• Stored records:
-- -- --

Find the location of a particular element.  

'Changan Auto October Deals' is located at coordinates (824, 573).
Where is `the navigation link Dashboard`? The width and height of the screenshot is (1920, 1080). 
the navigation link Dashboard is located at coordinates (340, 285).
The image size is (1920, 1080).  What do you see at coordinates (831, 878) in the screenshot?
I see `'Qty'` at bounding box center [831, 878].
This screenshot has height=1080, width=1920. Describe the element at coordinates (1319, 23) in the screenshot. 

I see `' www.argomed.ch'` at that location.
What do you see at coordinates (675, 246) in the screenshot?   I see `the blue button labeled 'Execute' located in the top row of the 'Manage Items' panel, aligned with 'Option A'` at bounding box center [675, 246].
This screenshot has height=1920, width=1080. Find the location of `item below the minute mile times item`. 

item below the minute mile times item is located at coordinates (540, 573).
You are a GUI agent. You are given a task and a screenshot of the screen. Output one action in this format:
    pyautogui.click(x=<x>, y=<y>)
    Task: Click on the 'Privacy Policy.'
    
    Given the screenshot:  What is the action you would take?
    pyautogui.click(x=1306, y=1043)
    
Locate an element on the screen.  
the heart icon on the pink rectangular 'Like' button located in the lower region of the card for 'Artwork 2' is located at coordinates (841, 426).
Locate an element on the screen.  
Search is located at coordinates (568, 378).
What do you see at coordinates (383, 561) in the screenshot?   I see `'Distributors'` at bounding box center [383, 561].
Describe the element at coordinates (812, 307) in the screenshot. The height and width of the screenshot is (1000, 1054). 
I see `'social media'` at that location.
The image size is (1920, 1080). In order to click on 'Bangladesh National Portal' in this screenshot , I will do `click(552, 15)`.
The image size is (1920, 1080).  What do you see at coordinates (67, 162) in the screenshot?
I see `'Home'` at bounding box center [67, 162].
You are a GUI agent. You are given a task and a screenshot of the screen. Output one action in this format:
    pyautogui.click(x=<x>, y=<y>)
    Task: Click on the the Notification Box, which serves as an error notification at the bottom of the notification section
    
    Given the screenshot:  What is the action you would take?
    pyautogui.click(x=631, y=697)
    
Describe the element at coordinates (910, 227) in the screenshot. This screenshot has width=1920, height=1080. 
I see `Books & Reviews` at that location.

-- -- --

• Given request:
Print every one of the stored records above word for word, changing nothing.

• Written solution:
Find the location of a particular element.  

'Changan Auto October Deals' is located at coordinates (824, 573).
Where is `the navigation link Dashboard`? The width and height of the screenshot is (1920, 1080). 
the navigation link Dashboard is located at coordinates (340, 285).
The image size is (1920, 1080).  What do you see at coordinates (831, 878) in the screenshot?
I see `'Qty'` at bounding box center [831, 878].
This screenshot has height=1080, width=1920. Describe the element at coordinates (1319, 23) in the screenshot. 

I see `' www.argomed.ch'` at that location.
What do you see at coordinates (675, 246) in the screenshot?   I see `the blue button labeled 'Execute' located in the top row of the 'Manage Items' panel, aligned with 'Option A'` at bounding box center [675, 246].
This screenshot has height=1920, width=1080. Find the location of `item below the minute mile times item`. 

item below the minute mile times item is located at coordinates (540, 573).
You are a GUI agent. You are given a task and a screenshot of the screen. Output one action in this format:
    pyautogui.click(x=<x>, y=<y>)
    Task: Click on the 'Privacy Policy.'
    
    Given the screenshot:  What is the action you would take?
    pyautogui.click(x=1306, y=1043)
    
Locate an element on the screen.  
the heart icon on the pink rectangular 'Like' button located in the lower region of the card for 'Artwork 2' is located at coordinates (841, 426).
Locate an element on the screen.  
Search is located at coordinates (568, 378).
What do you see at coordinates (383, 561) in the screenshot?   I see `'Distributors'` at bounding box center [383, 561].
Describe the element at coordinates (812, 307) in the screenshot. The height and width of the screenshot is (1000, 1054). 
I see `'social media'` at that location.
The image size is (1920, 1080). In order to click on 'Bangladesh National Portal' in this screenshot , I will do `click(552, 15)`.
The image size is (1920, 1080).  What do you see at coordinates (67, 162) in the screenshot?
I see `'Home'` at bounding box center [67, 162].
You are a GUI agent. You are given a task and a screenshot of the screen. Output one action in this format:
    pyautogui.click(x=<x>, y=<y>)
    Task: Click on the the Notification Box, which serves as an error notification at the bottom of the notification section
    
    Given the screenshot:  What is the action you would take?
    pyautogui.click(x=631, y=697)
    
Describe the element at coordinates (910, 227) in the screenshot. This screenshot has width=1920, height=1080. 
I see `Books & Reviews` at that location.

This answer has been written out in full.